Too much thatch, however, can suffocate the roots of the grass, which will inhibit your grass from accessing water and nutrients.
When dethatching an area you can either use a vertical mower, which you can rent from most lawn stores or a dethatching rake, which is normally used for smaller areas that need dethatching.
Tilling the Soil
When the vegetation is killed and a good amount of the thatch is removed, you can begin to till your lawn.
Tilling is the act of turning the soil over to a depth of five or six inches including the dead organic material that has been killed by the herbicide. Now you have to add some organic material like compost or manure and till once more.
The organic material will have to introduce vital organisms that help generate enough nutrition for your lawn.
The tilling will also help improve water retention for the best possible grass growth.
Fertilizing the Soil
Before planting the new grass seed, you will have to determine the number of nutrients that are in your soil.
To do this you can take a sample of the soil to the Extension Office, and they will test it.
In a few days, they will send the results and some fertilizer recommendations that you could use on your lawn.
Planting and Maintaining the Grass
When you decide to plant your new grass, remember to choose carefully which grass you are planting and whether it is more suited to colder regions or warmer regions.
You have two ways of planting new grass. The first way to plant new grass is to lay down seeds. This can be done by getting a bag of grass seed and spreading it over your lawn evenly.
Alternatively, you can rent a seed spreader from a garden store, this will be useful if you have a particularly large lawn.
When your seed is laid down, you need to cover it with a thin layer of soil.
The second way of planting your seed is using sod. Sod can be bought from garden stores and is the grass that is already growing, it comes in squares of turf with roots still attached.
When laying down sod you need to simply place these squares over the soil, making sure that they are close and compacted with other squares of sod.

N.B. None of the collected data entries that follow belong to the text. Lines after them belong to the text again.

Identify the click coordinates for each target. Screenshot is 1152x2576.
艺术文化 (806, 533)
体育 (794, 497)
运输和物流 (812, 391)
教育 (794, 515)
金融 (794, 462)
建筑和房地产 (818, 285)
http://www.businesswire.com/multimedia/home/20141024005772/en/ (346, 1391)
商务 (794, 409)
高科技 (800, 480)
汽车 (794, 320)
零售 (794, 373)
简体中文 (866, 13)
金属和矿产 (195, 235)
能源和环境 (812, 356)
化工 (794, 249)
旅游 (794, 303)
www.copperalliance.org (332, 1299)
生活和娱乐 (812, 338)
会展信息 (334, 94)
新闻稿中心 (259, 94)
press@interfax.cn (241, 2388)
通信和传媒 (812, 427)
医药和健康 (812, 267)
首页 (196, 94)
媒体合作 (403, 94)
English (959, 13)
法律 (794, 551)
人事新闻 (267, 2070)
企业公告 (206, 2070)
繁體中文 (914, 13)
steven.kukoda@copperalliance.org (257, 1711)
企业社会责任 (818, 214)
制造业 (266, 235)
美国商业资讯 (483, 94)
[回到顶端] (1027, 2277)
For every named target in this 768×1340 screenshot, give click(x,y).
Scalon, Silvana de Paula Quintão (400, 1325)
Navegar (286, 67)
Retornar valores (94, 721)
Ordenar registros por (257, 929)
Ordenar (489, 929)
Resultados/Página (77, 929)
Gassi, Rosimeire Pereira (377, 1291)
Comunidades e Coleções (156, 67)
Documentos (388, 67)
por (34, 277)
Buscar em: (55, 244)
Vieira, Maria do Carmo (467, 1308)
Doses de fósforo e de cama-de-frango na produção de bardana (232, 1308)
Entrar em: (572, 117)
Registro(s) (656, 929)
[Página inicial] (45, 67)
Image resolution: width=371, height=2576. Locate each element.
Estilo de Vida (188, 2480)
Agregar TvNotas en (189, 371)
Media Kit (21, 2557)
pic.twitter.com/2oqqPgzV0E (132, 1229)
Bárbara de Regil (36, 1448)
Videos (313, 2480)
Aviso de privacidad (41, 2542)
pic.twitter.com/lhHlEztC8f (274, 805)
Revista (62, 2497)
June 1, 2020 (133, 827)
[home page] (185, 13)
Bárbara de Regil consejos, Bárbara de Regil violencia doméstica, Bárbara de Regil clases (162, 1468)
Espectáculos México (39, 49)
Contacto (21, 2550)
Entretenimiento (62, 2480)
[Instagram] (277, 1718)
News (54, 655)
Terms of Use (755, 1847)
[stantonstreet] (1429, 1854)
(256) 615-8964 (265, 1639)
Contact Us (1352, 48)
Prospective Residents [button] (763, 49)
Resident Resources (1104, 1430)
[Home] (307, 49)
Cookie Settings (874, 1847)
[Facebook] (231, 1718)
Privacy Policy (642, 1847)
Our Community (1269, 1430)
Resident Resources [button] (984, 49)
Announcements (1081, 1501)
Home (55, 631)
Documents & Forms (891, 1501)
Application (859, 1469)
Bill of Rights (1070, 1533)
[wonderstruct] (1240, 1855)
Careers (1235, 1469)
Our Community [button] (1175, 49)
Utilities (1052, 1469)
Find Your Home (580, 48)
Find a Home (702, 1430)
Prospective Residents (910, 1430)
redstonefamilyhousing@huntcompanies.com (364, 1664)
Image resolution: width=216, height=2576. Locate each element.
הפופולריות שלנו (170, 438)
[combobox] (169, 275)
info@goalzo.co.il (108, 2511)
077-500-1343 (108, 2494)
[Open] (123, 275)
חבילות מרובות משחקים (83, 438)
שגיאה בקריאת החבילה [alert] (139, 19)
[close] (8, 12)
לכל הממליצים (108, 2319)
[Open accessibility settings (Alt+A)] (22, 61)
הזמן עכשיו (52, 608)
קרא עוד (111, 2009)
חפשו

After scattering seed or placing down sod, you should then roll your new grass. When rolling sod, you help the roots press down into the soil, when rolling seeds you help them down into the earth so the root can grow further down.
Now you have planted your grass you need to begin maintenance.
Water the seeded soil frequently but not too much, it must be enough so that the soil is moist but never soggy. As the lawn starts to come through you can water your lawn less frequently but with larger amounts of water.
It is important not to stress the lawn as it is in its first growing stages, avoid foot traffic and keep mowing to a minimum.
You will be able to tell when the lawn is fully established when you can pull on the grass, and it doesn’t feel like it is pulling away from the ground.
When it comes to first mowing your grass properly, mow only after the grass has grown over its recommended height by about one and a half times. Make sure you have nice sharp blades on your mower so you cut the new grass clean.
The recommended height changes with each type of grass so make sure to research this number.
Raise your mower to avoid cutting off too much of the blade, you should only be cutting off one-third of the grass blade each time.
There you have it, you have successfully revived your dead lawn and can now enjoy it to its fullest.
Make sure to properly maintain this lawn according to your grass type, keeping up with the right amount of mowing, watering, and fertilizing, and always look out for signs that could mean your grass is dying again.